Enerji Bakanı Berat Albayrak… AKSaray’ın damadı… Her şeyden önce, kızının kocasını bakan yapmak, akraba kayırmacılığına girer. Demokrasilerde yakışıksız bir tutumdur. Ayıptır; tam bir nepotizm örneğidir.
İşte o Berat Albayrak diyor ki: “Paralel yapı son bin yılın en tehlikeli örgütüdür.”
Brezilya Devlet başkanı Dilma Rousseff’le de bir karşılaştırma yapmış. “Rousseff, eğer Tayyip Erdoğan gibi dik durabilseydi, güçlü bir lider gibi davransaydı, başına bunlar gelmezdi” demiş.
Demek artık, sadece kendi yolsuzluklarımızı değil, başka ülkelerdeki hırsızları da savunma noktasına geldik.

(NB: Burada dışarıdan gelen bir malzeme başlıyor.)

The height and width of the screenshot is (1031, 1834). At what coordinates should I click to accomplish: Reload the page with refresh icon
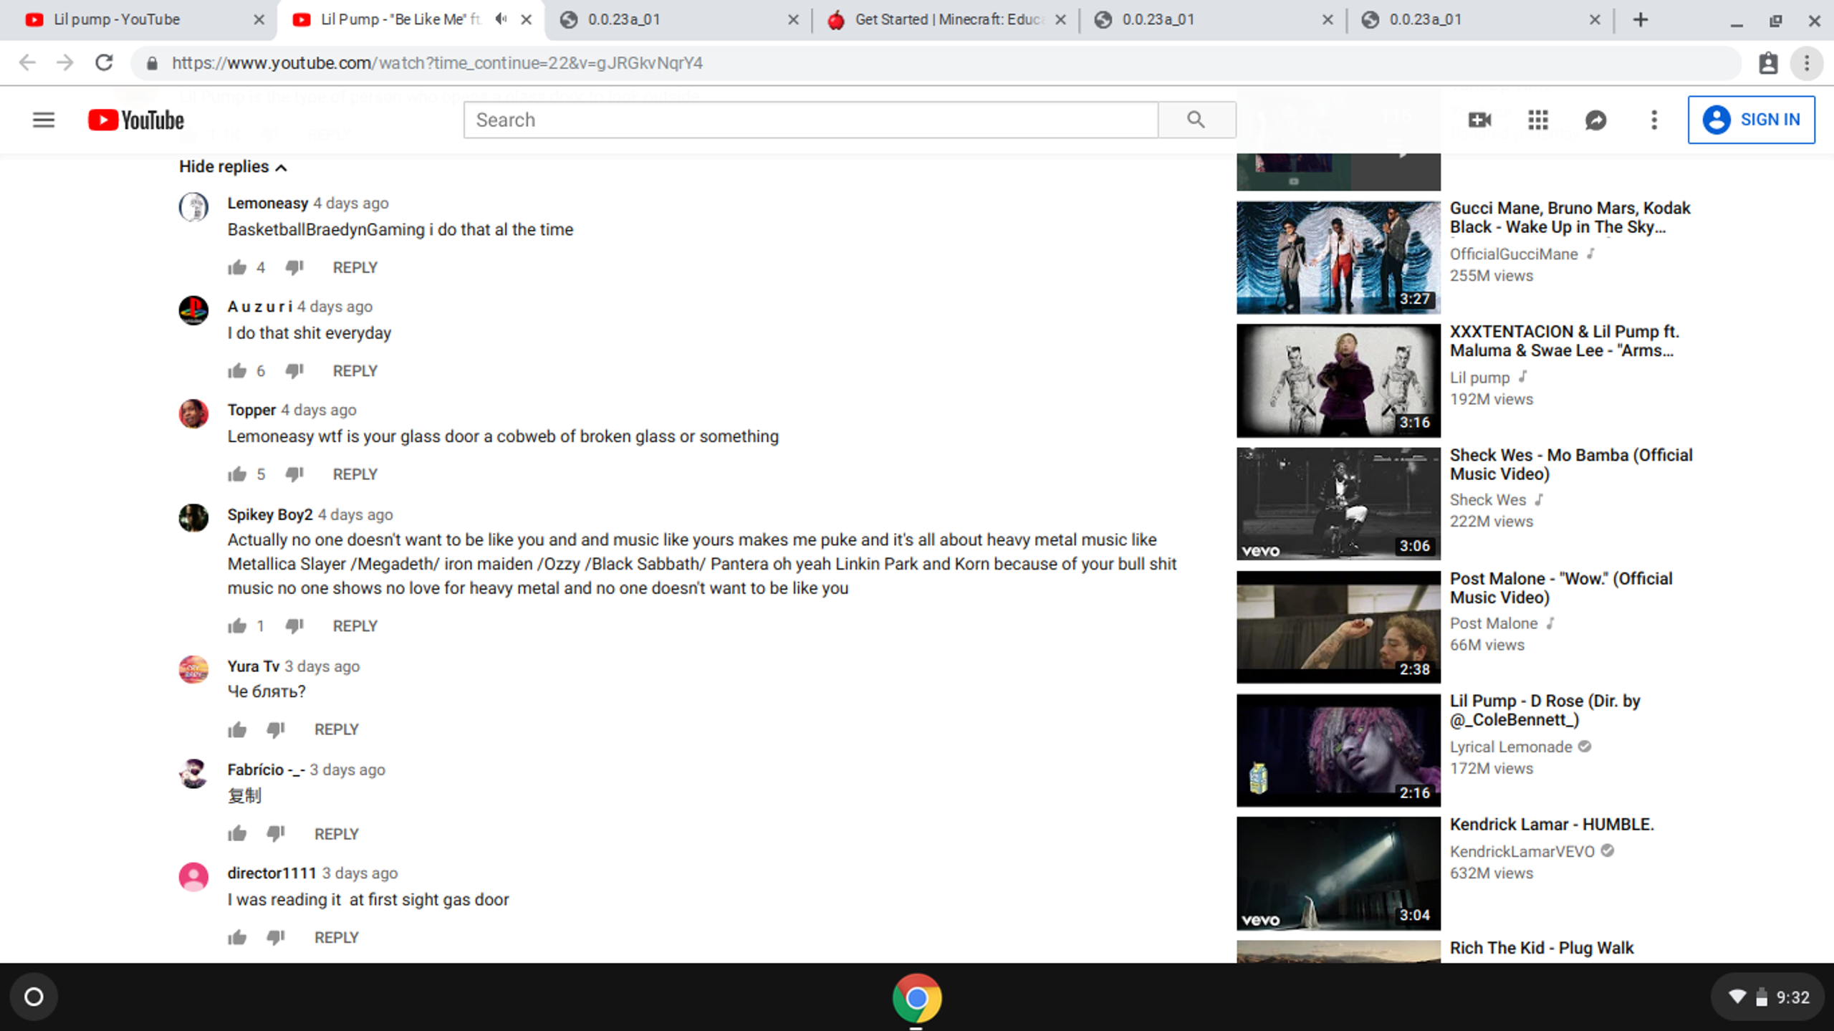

Şu ahlaki çöküşü görüyor musunuz? Rüşveti alacaksın, ihaleye fesat karıştıracaksın, sonra da suçlamaların üzerini örtmek maksadıyla yargı ve polisi darmadağın edecek, hatta kâğıt kırpma makineleriyle, henüz ulaşılamayan delilleri karartmaya çalışacaksın. Ve bunun adı ‘dik durmak’ olacak.
Pişkinliğin böylesini ne gördüm, ne de duydum.